Pour des raisons de sécurité, vous ne pouvez pas accéder directement au contrôleur de domaine à l'aide du protocole RDP (Remote Desktop Protocol) ni d'autres outils. Au lieu de cela, vous pouvez vous connecter à une VM jointe à un domaine à l'aide de RDP et utiliser les outils AD standards pour travailler à distance avec les objets Active Directory de votre domaine.

Pour gérer vos objets Active Directory, procédez comme suit:

Connectez-vous à la VM Windows que vous avez associée au domaine Microsoft AD géré. Pour en savoir plus, consultez la section Se connecter à des VM Windows à l'aide de RDP.
Ouvrez la console Utilisateurs et ordinateurs Active Directory (dsa.msc).
Sélectionnez le nom du domaine Active Directory, puis développez l'élément.
Pour gérer vos objets Active Directory, utilisez les unités organisationnelles (UO) fournies par le service Microsoft AD géré. Bien que vous ayez le contrôle total des objets dans l'UO Cloud, vous ne pouvez mettre à jour que certains attributs des objets dans l'UO Cloud Service Objects.

Vous devez disposer des autorisations nécessaires pour gérer vos objets Active Directory. Pour savoir quels utilisateurs disposent d'autorisations sur quels objets Active Directory, consultez la section Objets Active Directory par défaut.

Vous ne pouvez effectuer que quelques tâches administratives Active Directory sur votre domaine, telles que la création d'une approbation, l'extension du schéma et la désactivation du filtrage des SID. Pour effectuer ces tâches, vous devez utiliser la console Google Cloud, la gcloud CLI ou les API, et non les outils AD standards.

Unités organisationnelles

Le service Microsoft AD géré fournit deux UO : Cloud et Cloud Service Objects.
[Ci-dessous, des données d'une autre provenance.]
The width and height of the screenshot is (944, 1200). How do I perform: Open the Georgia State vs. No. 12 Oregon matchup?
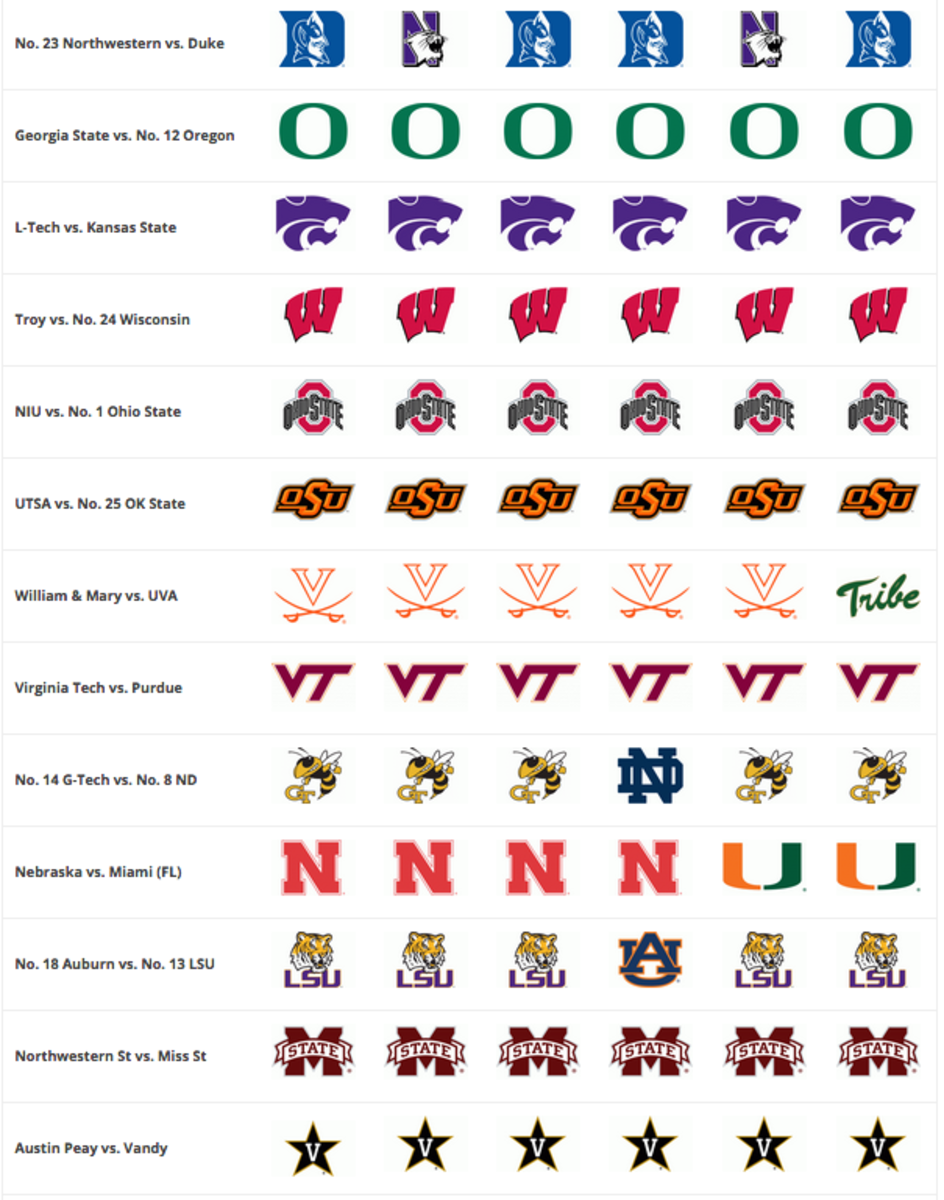pyautogui.click(x=125, y=136)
Managed Microsoft AD crée Cloud dans votre domaine Managed Microsoft AD pour héberger tous vos objets AD. Vous disposez d'un accès administrateur complet à cette UO. Vous pouvez utiliser l'UO Cloud pour créer des utilisateurs, des groupes, des ordinateurs ou d'autres sous-UO.

L'UO Cloud Service Objects héberge les objets AD que le service Microsoft AD géré crée et gère. Seul Google Cloud peut créer des objets sous cette UO, mais vous pouvez mettre à jour certains de ses attributs.
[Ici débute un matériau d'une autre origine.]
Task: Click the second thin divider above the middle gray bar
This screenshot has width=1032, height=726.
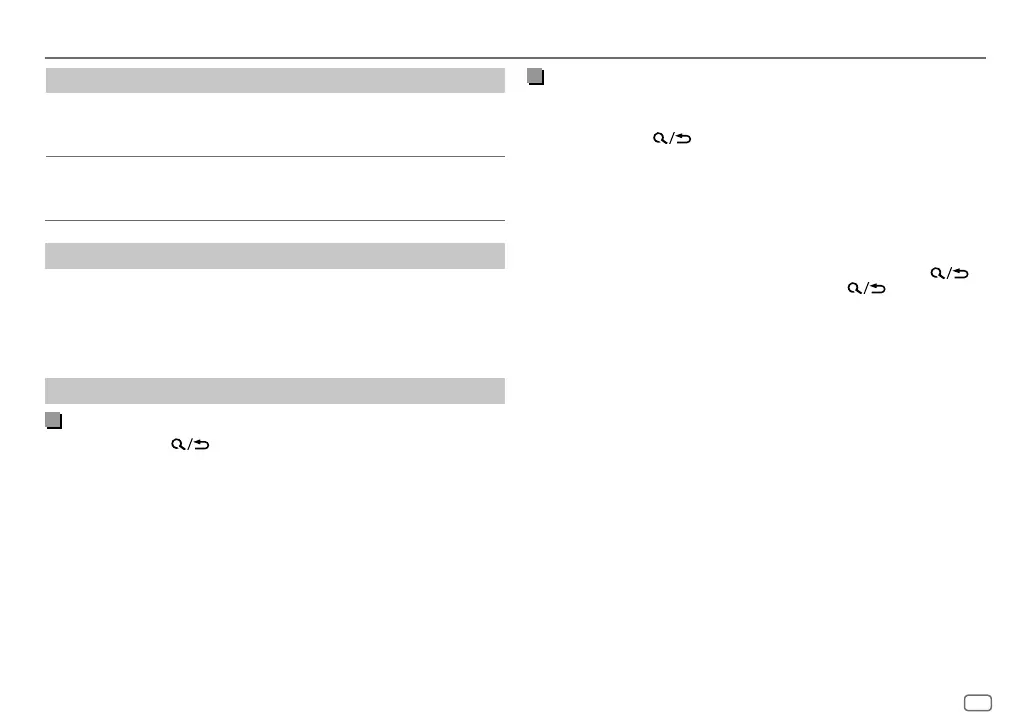Action: (275, 220)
Pour en savoir plus sur les groupes de l'UO Cloud Service Objects, consultez la section Groupes.

Vous ne pouvez gérer que les UO Cloud et Cloud Service Objects. Le service Microsoft AD géré réserve la création d'objets Active Directory à d'autres UO. Cela présente l'avantage supplémentaire d'accroître la sécurité et vous aide à administrer les stratégies AD qui s'appliquent aux UO.